▶ _Work instruction_: Only the lines from the one that contains "[Twitter] (104, 823)" through the last line of the data below should be duplicated, exactly and without pictures.

▶ _Source data_:
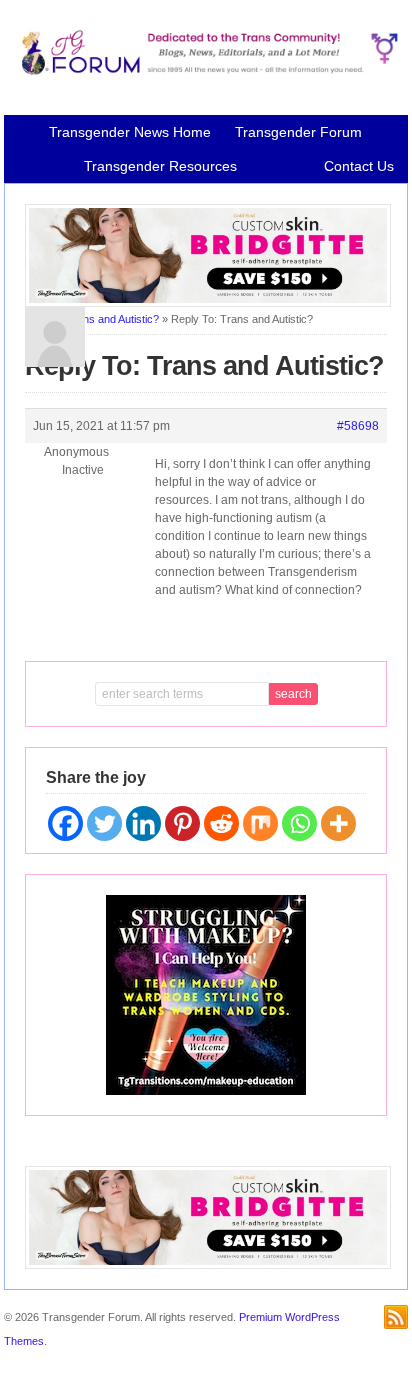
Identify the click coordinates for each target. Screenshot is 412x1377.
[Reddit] (221, 823)
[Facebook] (65, 823)
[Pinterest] (182, 823)
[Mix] (260, 823)
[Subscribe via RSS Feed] (396, 1317)
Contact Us (359, 166)
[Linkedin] (143, 823)
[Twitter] (104, 823)
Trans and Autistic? (112, 319)
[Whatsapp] (299, 823)
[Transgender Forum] (206, 71)
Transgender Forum (298, 132)
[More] (338, 823)
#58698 (358, 426)
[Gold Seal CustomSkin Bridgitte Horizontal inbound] (208, 303)
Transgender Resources (160, 166)
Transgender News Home (130, 132)
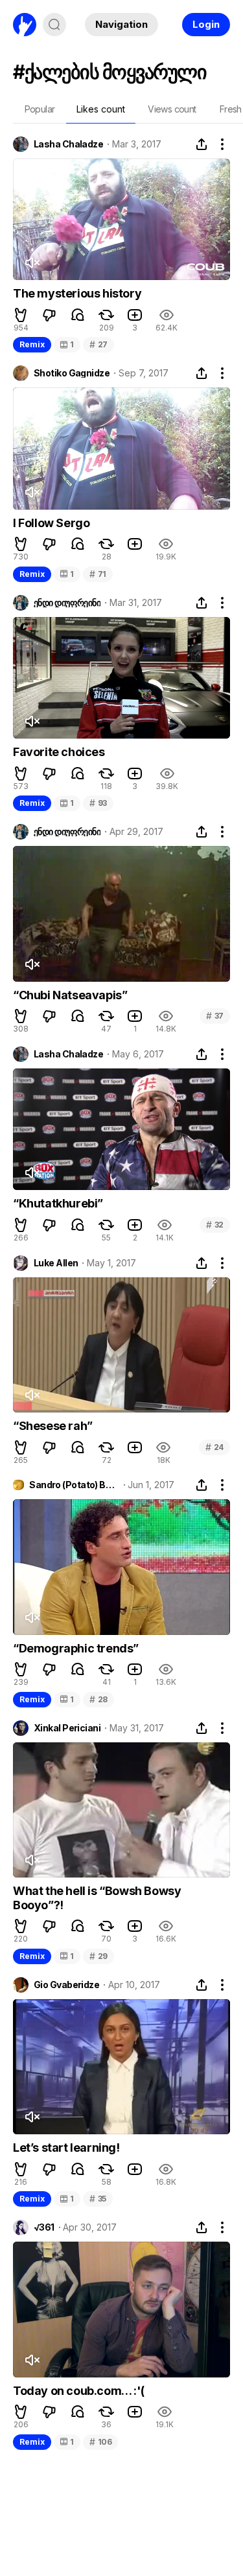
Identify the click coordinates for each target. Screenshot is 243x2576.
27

▶ _Answer below_:
[Twitter] (104, 823)
Trans and Autistic? (112, 319)
[Whatsapp] (299, 823)
[Transgender Forum] (206, 71)
Transgender Forum (298, 132)
[More] (338, 823)
#58698 (358, 426)
[Gold Seal CustomSkin Bridgitte Horizontal inbound] (208, 303)
Transgender Resources (160, 166)
Transgender News Home (130, 132)
Identify the click coordinates for each target. Screenshot is 243x2576.
27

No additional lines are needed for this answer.